Bei der Bebauung an der Persiluhr gilt es, alle Potentiale energieeffizienter Kraft-Wärme-Kopplung und mehrgeschossiger Bauweise auszuschöpfen.

Die exponierte Lage im Zentrum verlangt in der Tat eine architektonisch sehr ansprechende markante Bebauung.

Und die Notwendigkeiten zu bestmöglichem Klimaschutz und ökologischer Nachhaltigkeit sowie einem Höchstmass an Flächenressourcenschonung in Straubing verlangen, mit mehrgeschossigem flächensparenden Bauen möglichst weit in die Höhe zu gehen.

Bis zu achtgeschossige Bebauung kann hier durchaus architektonisch sehr ansprechend erfolgen, was Bauten wie der Turm an der Alten Hauptpost eindrucksvoll belegen. Ein Investor für bis zu achtgeschossige Bebauung mit energiesparendsten Baustoffen sowie energieeffizientester Energieversorgung in energieeffizienter Kraft-Wärme-Kopplung müsste jedenfalls hochwillkommen sein!

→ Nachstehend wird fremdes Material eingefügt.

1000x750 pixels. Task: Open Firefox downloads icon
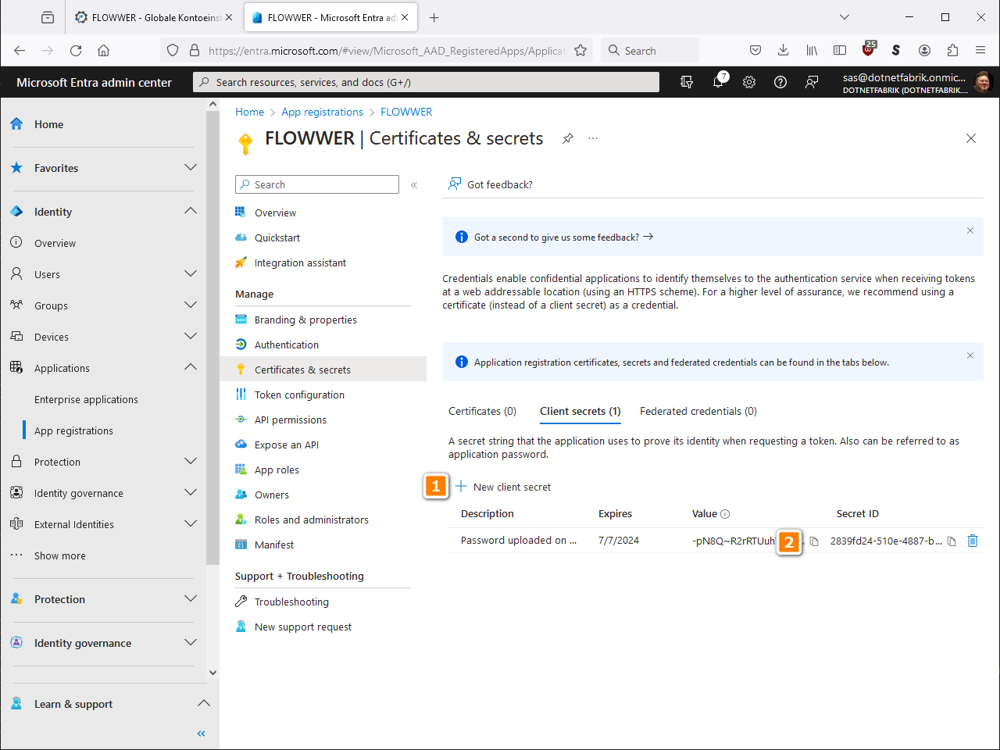[783, 50]
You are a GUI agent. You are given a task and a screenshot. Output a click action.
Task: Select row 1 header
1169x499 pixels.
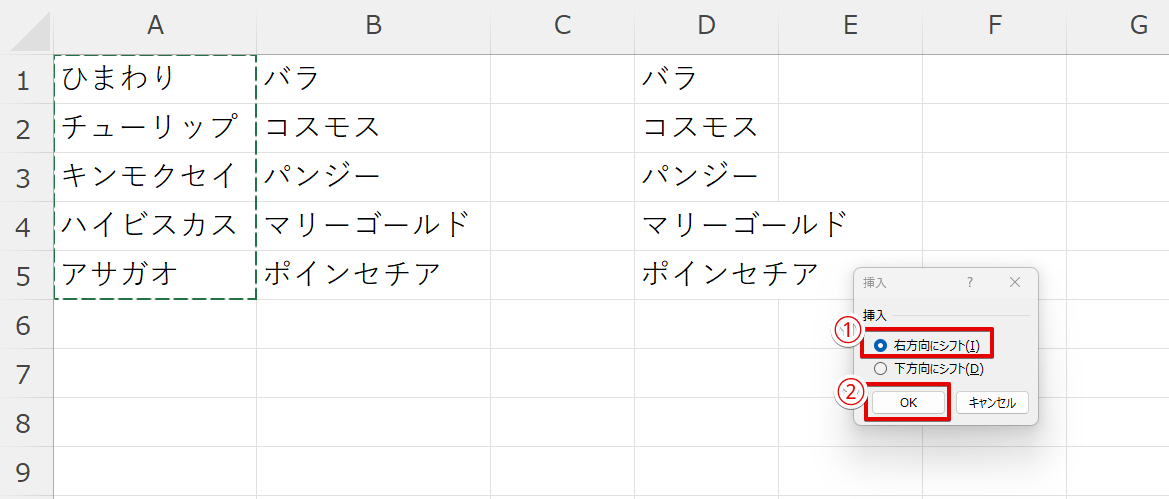tap(26, 79)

Dazu soll im Rahmen eines Gesamtenergiekonzeptes in konkreten Detailanalysen die im gesamten Erweiterungsbereich der Wissenschafts- und Hochschuleinrichtungen einschliesslich des ehemaligen Jugendzentrums sowie der Fraunhofer-Projektgruppe, der Jakob-Sandtner-Realschule samt Dreifachturnhalle und umliegender Bereiche mit dichter Bebauung die zu erwartende Wärmebedarfsdichte untersucht werden.

Und dabei soll auf den Einbezug weiterer naher potentieller Wärmeabnehmer wie der Brauerei Röhrl als Abnehmer von Nahwärme im Grundlastbereich als Prozesswärme hingewirkt werden, wo, wenn bzw. soweit die Wärmebedarfsdichte über der in der Fachwelt anerkannten in ökologischer Hinsicht vernünftigen Grenze liegt.

Dies wäre nur dann verzichtbar, wenn die Energieversorgung des Gebietes auf Basis der gegenwärtigen und zukünftig zu erwartenden Wärmebedarfsdichte nachweislich durch ein kommunales Energiekon­zept in einer noch energieeffizienteren Art und Weise als durch Kraft-Wärme-Kopplung sichergestellt werden kann. Diese Beurteilung muss übergreifend auf Basis der Struktur des künftig zu erwartenden Wärmebedarfs im Einzugsbereich des gesamtmöglichen Wärmeleitungssystems erfolgen.

So könnte das Persiluhr-Areal zum Nucleus eines zukunftsfähigen Nahwärmenetzes mit energieeffizienter Kraft-Wärme-Kopplung wer­den, das eine weitere Ausdehnung auf benachbarte Grundstücke mit künftiger verdichteter Bebauung etwa an der Mühlsteingasse erlaubt.

An der Persiluhr alle Potentiale energieeffizienter Kraft-Wärme-Kopplung und mehrgeschossiger Bebauung auszuschöpfen ist alles städteplanerisches erstes Gebot.